## 提供された抜粋:
+--
まずユングは、人間の自我を「外向型」と「内向型」に区別・比較しています。このような分け方は、現代では通俗的に行われていることですので、知っている方も多いことでしょう。ただ問題なのは、それぞれの「評価」についてです。

関心が周囲の環境に向かう「外向型」

外向型は、「積極的でコミュニケーション能力が高い」といったようなイメージでとらえられることもありますが、必ずしも本来はそういった意味ではありません。ではどんなタイプかと言えば、自分の関心が自分の外の世界に向いている人という意味…ただそれだけなのです。

外の世界に関心が向けば、対外的な交流は活発になります。そしてこれは、確かに現代社会で求められがちな能力であり、その意味で外向型の人々は得をしていると言えるでしょう。しかし、対外的なものに依存するあまり、自分の「個」を確立できないという問題もはらんでいます。
+--
## 収集データ:
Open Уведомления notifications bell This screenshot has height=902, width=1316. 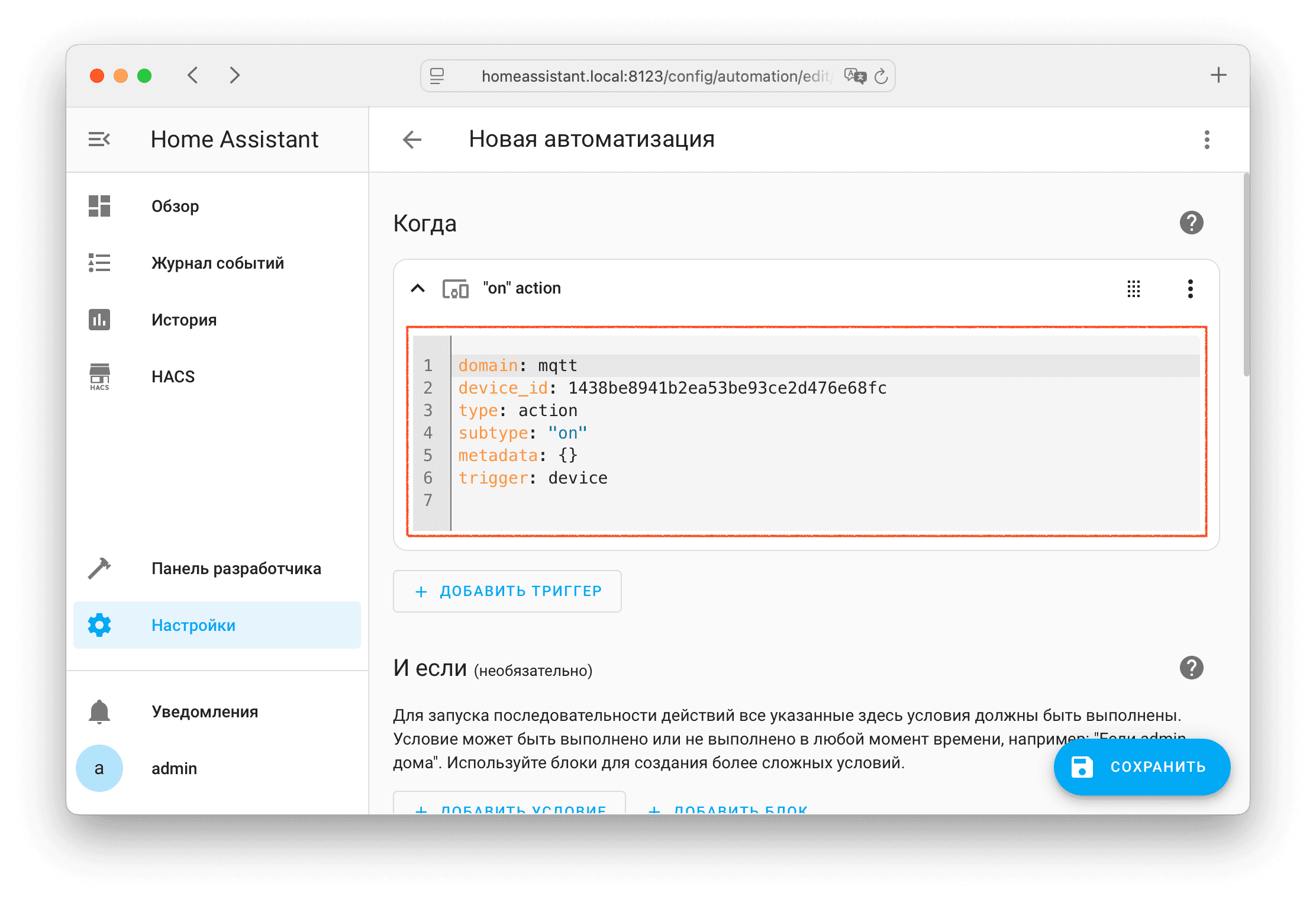point(99,711)
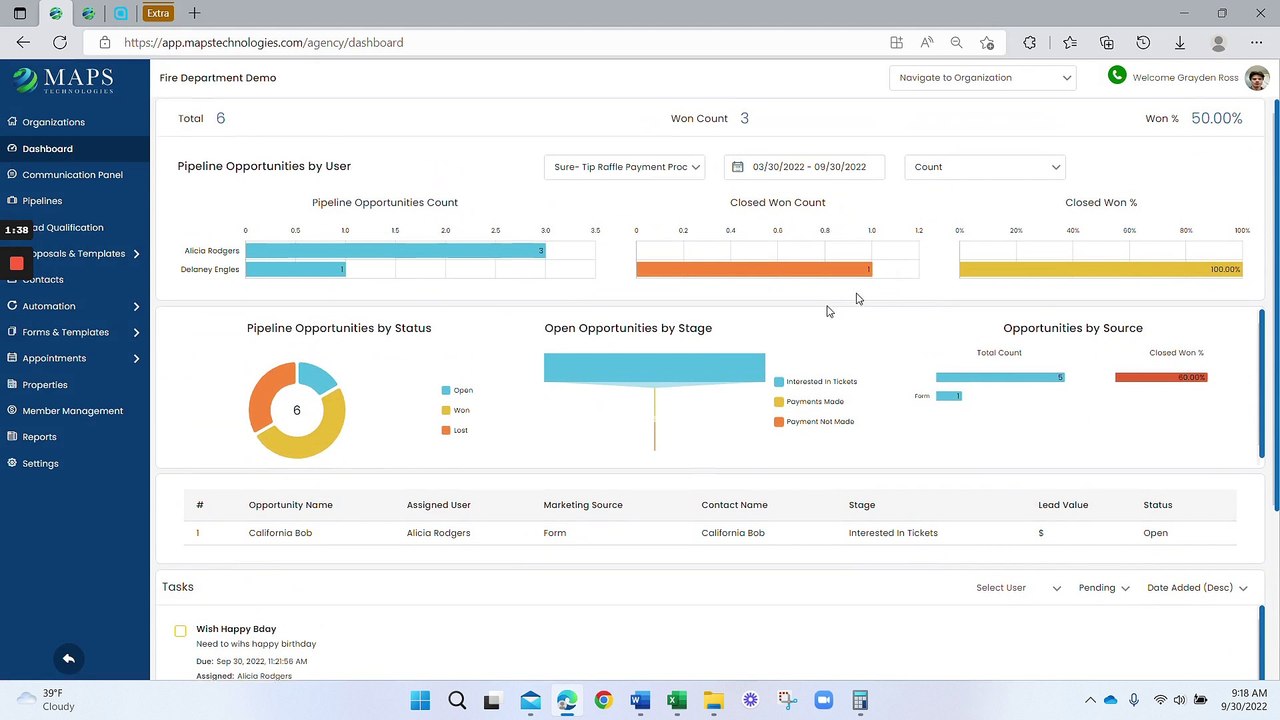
+--
## 課題:
外向型についての文章の「外向型は、「積極的でコミュニ」から「という問題もはらんでいます。」までを、「外の世界」を「外界」に改めて書き直してください。

## 回答:
外向型は、「積極的でコミュニケーション能力が高い」といったようなイメージでとらえられることもありますが、必ずしも本来はそういった意味ではありません。ではどんなタイプかと言えば、自分の関心が自分の外界に向いている人という意味…ただそれだけなのです。

外界に関心が向けば、対外的な交流は活発になります。そしてこれは、確かに現代社会で求められがちな能力であり、その意味で外向型の人々は得をしていると言えるでしょう。しかし、対外的なものに依存するあまり、自分の「個」を確立できないという問題もはらんでいます。